▶ [Aufgaben]
• A. Zitieren Sie aus dem Text zur Sicherheitspolitik wörtlich den Abschnitt, der bei den Worten „Bei der SPD“ beginnt und nach „prinzipiell stören dürfte.“ endet.
• B. Zwischen welchen beiden Lagern spagatieren laut dem Text zur Sicherheitspolitik die Grünen gern?
• C. Schreiben Sie den Text zur Sicherheitspolitik im Anschluss an seinen letzten Satz weiter.

▶ [Vorliegender Textauszug]
Das heißt nicht, daß man jedem gefallen muß, aber man muß seine Interessen deutlich machen und diese dann auch nachhaltig und ggf. robust vertreten. „Speak softly and carry a big stick“.
@Thomas Melber:
Das liegt u.a. daran, dass manche Regierungen tragende Parteien (Bund wie Land) sich auch (koalitions-)intern nicht einig sind, wie Sicherheitspolitik und internationale Verpflichtungen laufen sollen. Außen- und geopolitische Debatten laufen eben häufig unter dem Vorzeichen „Moralisieren ohne echte Verantwortung“.
Bei der SPD ist zwischen Staatsräson und Linkspazifismus alles an Strömungen vertreten. Die Grünen spagatieren gern zwischen Fundis und Realos und die Linkspartei will seitens der beiden Vorgenannten keiner endgültig durch entsprechende Festlegungen für künftige Koalitionsoptionen vergraulen…
Ohne das abschließend werten zu wollen, macht es jedenfalls das Finden einer entsprechenden nationalen Sicherheitsstrategie nicht einfacher. Zumal sich schon allein an der Begrifflichkeit vermutlich auch der eine oder andere in den Regierungsparteien prinzipiell stören dürfte.

Daten zu Klickzielen:

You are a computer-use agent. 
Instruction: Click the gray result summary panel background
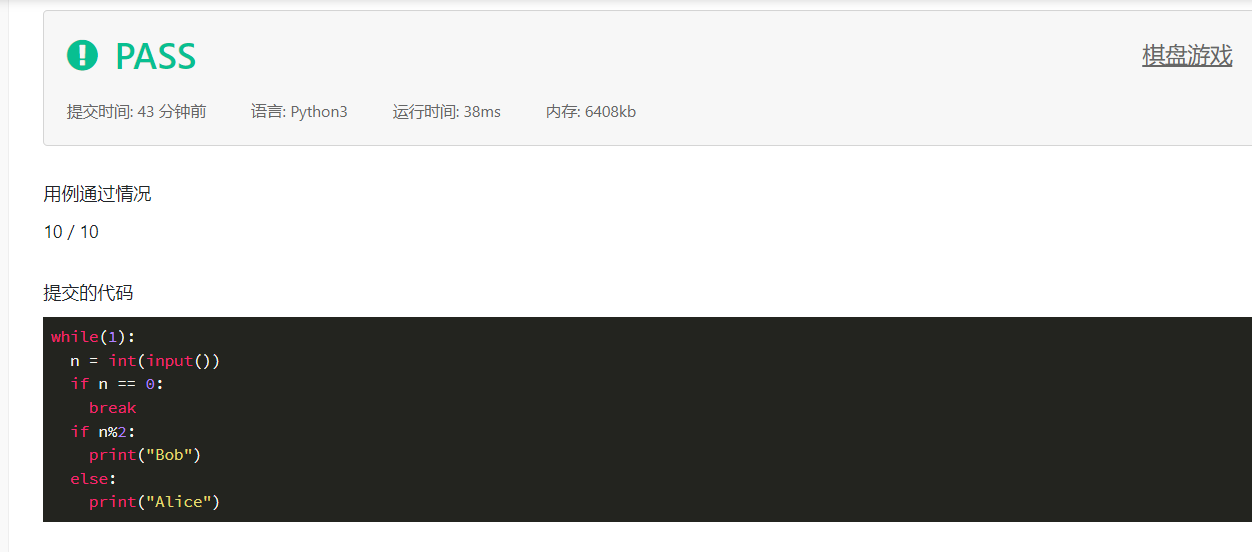(x=700, y=80)

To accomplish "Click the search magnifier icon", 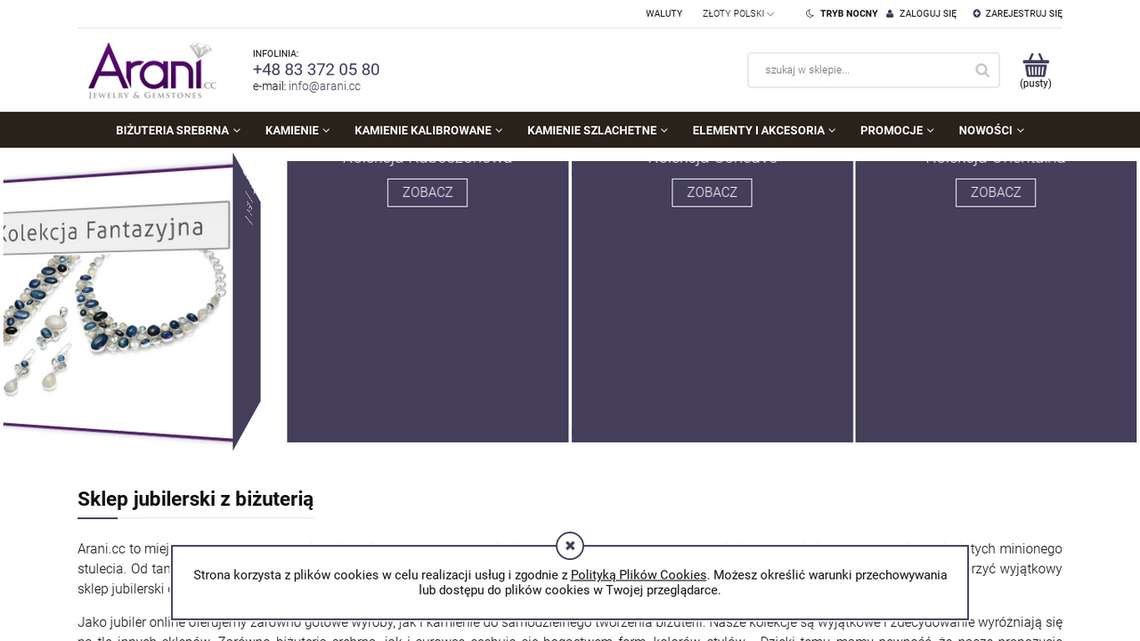I will click(x=982, y=70).
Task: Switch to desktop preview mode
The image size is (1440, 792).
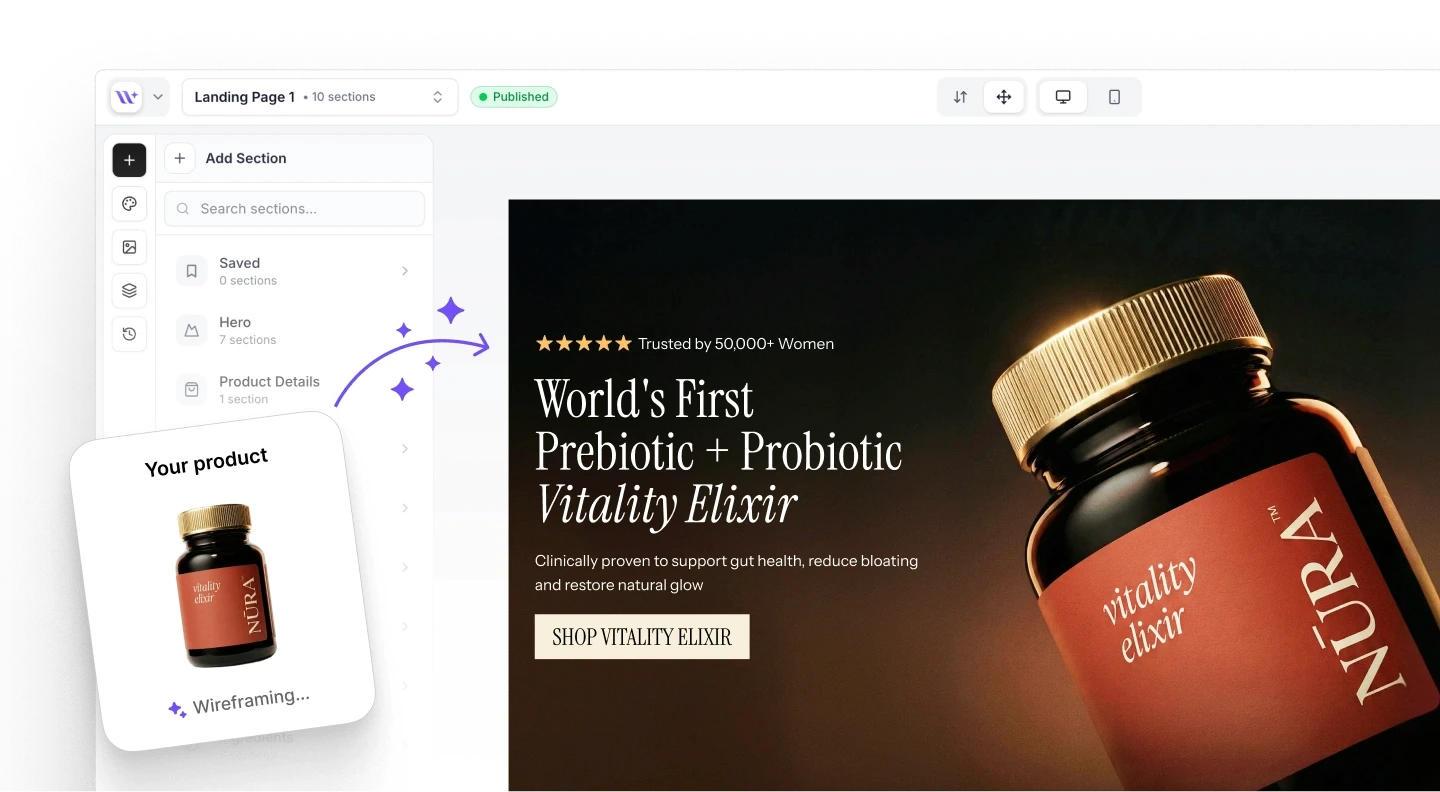Action: (1063, 97)
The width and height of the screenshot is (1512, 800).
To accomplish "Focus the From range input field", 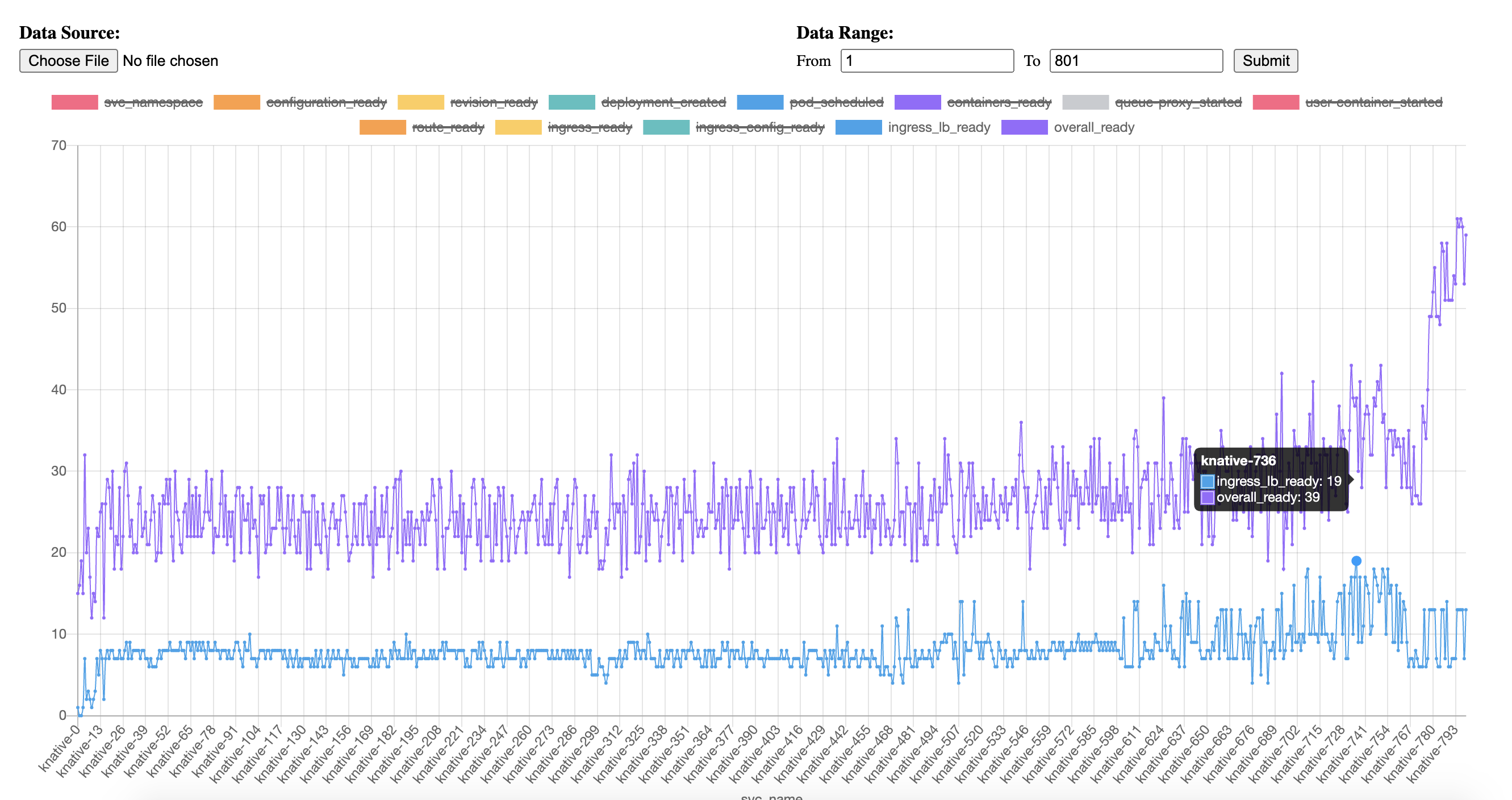I will [x=926, y=60].
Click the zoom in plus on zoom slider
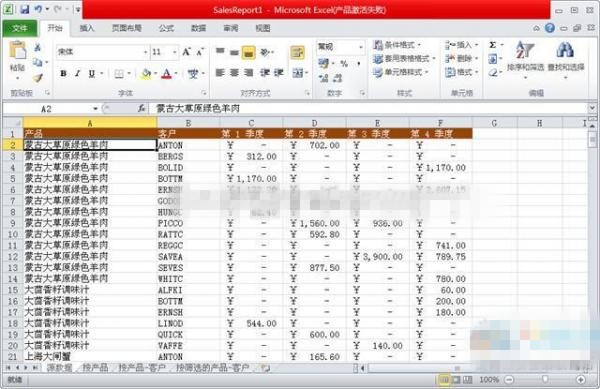The width and height of the screenshot is (600, 389). point(580,380)

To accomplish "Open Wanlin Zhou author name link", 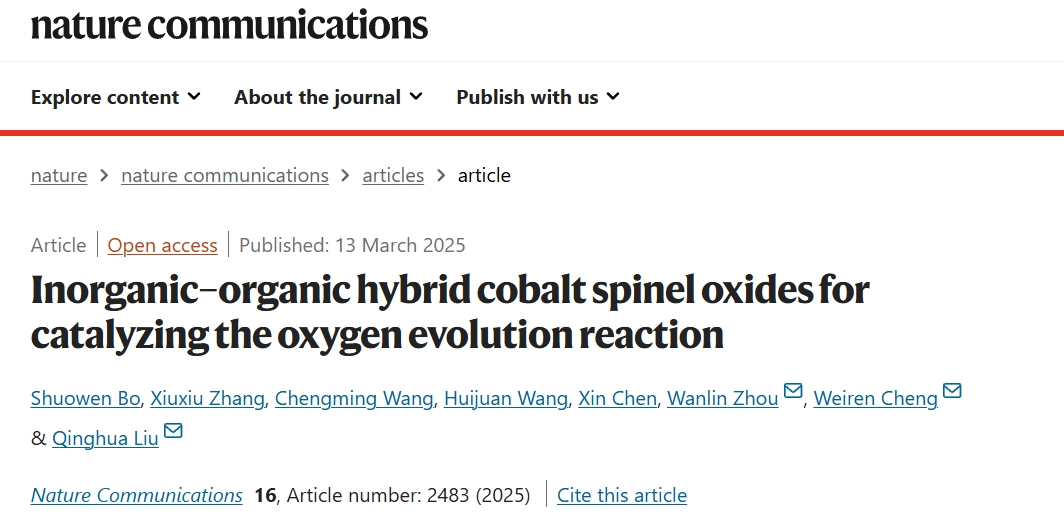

▶ [Lösungen je Aufgabe]
• A.
Bei der SPD ist zwischen Staatsräson und Linkspazifismus alles an Strömungen vertreten. Die Grünen spagatieren gern zwischen Fundis und Realos und die Linkspartei will seitens der beiden Vorgenannten keiner endgültig durch entsprechende Festlegungen für künftige Koalitionsoptionen vergraulen…
Ohne das abschließend werten zu wollen, macht es jedenfalls das Finden einer entsprechenden nationalen Sicherheitsstrategie nicht einfacher. Zumal sich schon allein an der Begrifflichkeit vermutlich auch der eine oder andere in den Regierungsparteien prinzipiell stören dürfte.

• B. Zwischen Fundis und Realos.

• C.
So langsam fühle ich mich an den Ankündigungsminister Andy Scheuer erinnert.
Wie in sämtlichen Politikfeldern auch: Diese Regierung müsste doch erst einmal einen Weg finden sich untereinander zu e i n i g e n und dann auch offensiv und g e m e i n s a m das Beschlossene zu vertreten! Das kann dauern bei dieser Regierung!!
Mir fällt auf, dass nur die Uneinigkeiten des eher linken Parteienspektrums aufgezählt werden. Daher als Ergänzung: die FDP – bekanntlich anders als die Linke in Regierungsverantwortung – bei der kurzfristige wirtschaftliche Interessen (zum Beispiel im Hinblick auf das Verhältnis zu China) höher gewichtet werden als langfristige strategische Interessen.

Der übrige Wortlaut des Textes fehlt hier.